To interpret the results:

The ANOVA table will provide information about the main effects of the store, the main effects of the day, and the interaction effect between the store and day.

The p-values in the ANOVA table represent the probability of observing the obtained F-statistics or more extreme values under the assumption that there are no significant effects. Smaller p-values suggest stronger evidence against the null hypothesis and indicate significant effects.

If the p-value is less than the chosen significance level (e.g., 0.05), you can reject the null hypothesis and conclude that there are significant differences in sales between the three stores.

The post-hoc test (Tukey's HSD) for pairwise comparisons allows you to determine which specific store means differ significantly from each other.

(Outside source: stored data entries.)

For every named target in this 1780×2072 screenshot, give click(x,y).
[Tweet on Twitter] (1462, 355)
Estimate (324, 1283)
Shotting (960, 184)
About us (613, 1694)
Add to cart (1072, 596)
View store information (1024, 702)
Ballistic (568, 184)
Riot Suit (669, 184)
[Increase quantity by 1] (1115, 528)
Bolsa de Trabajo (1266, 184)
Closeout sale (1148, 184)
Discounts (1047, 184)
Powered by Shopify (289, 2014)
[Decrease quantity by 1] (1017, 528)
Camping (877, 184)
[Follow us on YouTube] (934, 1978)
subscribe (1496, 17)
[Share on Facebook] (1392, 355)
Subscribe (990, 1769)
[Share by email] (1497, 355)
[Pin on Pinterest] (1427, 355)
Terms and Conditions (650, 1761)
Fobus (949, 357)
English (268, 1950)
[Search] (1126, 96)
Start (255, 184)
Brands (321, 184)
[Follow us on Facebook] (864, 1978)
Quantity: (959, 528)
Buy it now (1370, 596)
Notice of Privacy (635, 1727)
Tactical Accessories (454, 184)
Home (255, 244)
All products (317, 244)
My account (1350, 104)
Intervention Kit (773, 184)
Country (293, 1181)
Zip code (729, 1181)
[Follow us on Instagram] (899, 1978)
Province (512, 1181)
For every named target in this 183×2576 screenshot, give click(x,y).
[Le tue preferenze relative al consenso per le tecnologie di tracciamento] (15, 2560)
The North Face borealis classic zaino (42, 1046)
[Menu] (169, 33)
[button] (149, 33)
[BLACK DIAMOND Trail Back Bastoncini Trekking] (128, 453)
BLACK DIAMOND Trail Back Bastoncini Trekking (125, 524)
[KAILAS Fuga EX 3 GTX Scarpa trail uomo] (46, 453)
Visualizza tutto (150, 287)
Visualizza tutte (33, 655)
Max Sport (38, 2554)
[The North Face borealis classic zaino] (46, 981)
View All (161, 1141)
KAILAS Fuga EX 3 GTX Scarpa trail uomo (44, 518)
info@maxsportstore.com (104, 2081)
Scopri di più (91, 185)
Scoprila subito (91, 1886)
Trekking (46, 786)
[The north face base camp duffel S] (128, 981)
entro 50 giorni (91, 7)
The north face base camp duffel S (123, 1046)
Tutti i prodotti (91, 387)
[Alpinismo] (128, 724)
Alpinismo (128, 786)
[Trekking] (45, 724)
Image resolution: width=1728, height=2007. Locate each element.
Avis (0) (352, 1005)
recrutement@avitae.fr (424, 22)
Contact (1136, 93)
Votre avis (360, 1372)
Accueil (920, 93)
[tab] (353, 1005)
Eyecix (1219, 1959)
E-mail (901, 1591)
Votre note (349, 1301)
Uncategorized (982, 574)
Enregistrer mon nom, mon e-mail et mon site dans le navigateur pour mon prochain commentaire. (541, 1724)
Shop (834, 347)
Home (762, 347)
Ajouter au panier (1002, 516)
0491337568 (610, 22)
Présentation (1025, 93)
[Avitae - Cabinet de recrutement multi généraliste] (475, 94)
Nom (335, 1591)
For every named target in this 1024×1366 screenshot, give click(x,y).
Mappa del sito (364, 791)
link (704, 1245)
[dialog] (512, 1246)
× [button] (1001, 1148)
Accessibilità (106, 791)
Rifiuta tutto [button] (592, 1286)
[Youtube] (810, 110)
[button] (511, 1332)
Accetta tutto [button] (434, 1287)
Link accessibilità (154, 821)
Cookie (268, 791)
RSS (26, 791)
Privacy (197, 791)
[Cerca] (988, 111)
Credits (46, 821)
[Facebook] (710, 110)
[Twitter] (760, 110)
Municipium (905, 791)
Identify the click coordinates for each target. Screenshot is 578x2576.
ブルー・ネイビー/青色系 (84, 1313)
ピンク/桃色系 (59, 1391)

The test provides confidence intervals and p-values for all possible pairwise comparisons between the stores. You can interpret the results by comparing the confidence intervals and the corresponding p-values. If the confidence interval does not include zero and the p-value is less than the chosen significance level, you can conclude that the corresponding store means differ significantly.